コラム

社員の化学日記 −第193話「バブルの贅沢」−

円安、インバウンド、外国人旅行者の増加

日本への旅行者が増え、日本を満喫している外国人のニュースがよく目につく。とくに日本での食事はとても楽しそうだ。

その中で、駅弁の加熱式の弁当の紹介があった。加熱式弁当とは、水と石灰との化学反応で生じた反応熱を利用して弁当を温めるというもの。 反応式はCaO(酸化カルシウム、石灰)+H2O(水)→Ca(OH)2)(水酸化カルシウム、消石灰)。 弁当についている紐を引くと、水の入った袋が破れて発熱剤(酸化カルシウム)と接触させて反応させる。

この時の反応を水和反応・消和反応といい水分が化学種にくっつく反応である。
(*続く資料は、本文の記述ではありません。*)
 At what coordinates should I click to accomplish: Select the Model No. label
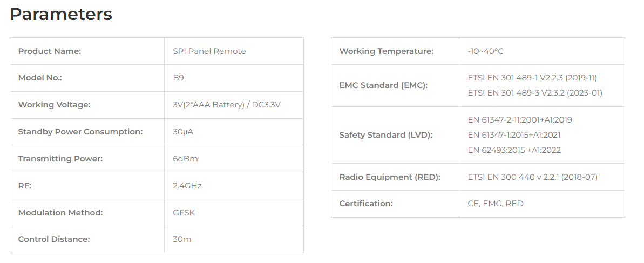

火が出ないので安全に温められる。 また、石灰の水和反応を利用した乾燥剤には発熱に関する注意書きがある。

日本の経済が好調だったころ(バブル期)に子供用の化学雑誌に水だけで作れるカップラーメンというものが紹介されていた。 原理は加熱式弁当と同じで確か通常のカップラーメンの10倍ほどの価格だったように記憶している。 子供心に無駄に贅沢で夢のような商品だと興奮を覚えたが一度も本物を目にすることが出来なかった。

そして、インバウンドバブルの今また無駄に贅沢な水だけで作れるカップラーメンの復活を期待している。